On Saturday, June 6, in a short Service led by Canon Freda Davies, Cllr Sarah Freer, the Town Mayor and Members of the Ross-on-Wye Branch of the Royal British Legion honoured the 82nd Anniversary of D-Day.

In her first official engagement since being elected as Mayor, Cllr Sarah Freer, resplendent in her Mayoral Robes and Chain of Office gave a moving introduction to the history of D-Day, the Allied invasion of Europe.

D Day in Ross
D-Day commemorations in Ross (Ross TV)

On Sunday, June 14 at the Market House at 10am the town together with the Ross-on-Wye Branch of the Royal British Legion will honour Private Timothy Jenkins, together with Guardsmen Gareth Griffiths and Colin Parsons of The Welsh Guards, who perished on June 8 1982 on board RFA Sir Galahad in Fitzroy together with all other casualties of the Falklands Conflict.

During the 1982 Falklands War, the RFA Sir Galahad, a Round Table-class landing ship logistics vessel, became the site of the British task force’s single greatest loss of life.

On June 8, 1982, while anchored in Port Pleasant near Fitzroy to support the final advance on Stanley, the vessel was caught defenseless.

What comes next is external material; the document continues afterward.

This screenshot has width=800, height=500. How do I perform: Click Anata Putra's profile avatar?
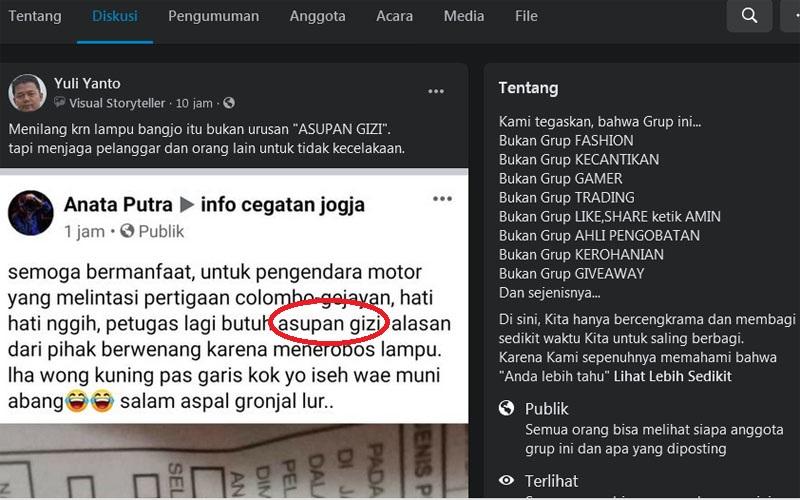[x=31, y=213]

Striking in broad daylight, Argentine A-4 Skyhawk fighters hit the ship with several 500-pound bombs. The resulting explosions ripped through the galley and engine room, tearing into the lower tank deck where hundreds of troops were waiting.

A massive fireball trapped dozens inside. The strike killed 48 people—including 38 members of the Welsh Guards and five Royal Fleet Auxiliary crew. Images of Royal Navy helicopters braving dense smoke to winch survivors from the blazing deck became the defining visuals of the war.

Later, the burned-out hull was towed to sea and torpedoed by a British submarine with the site remaining an official war grave.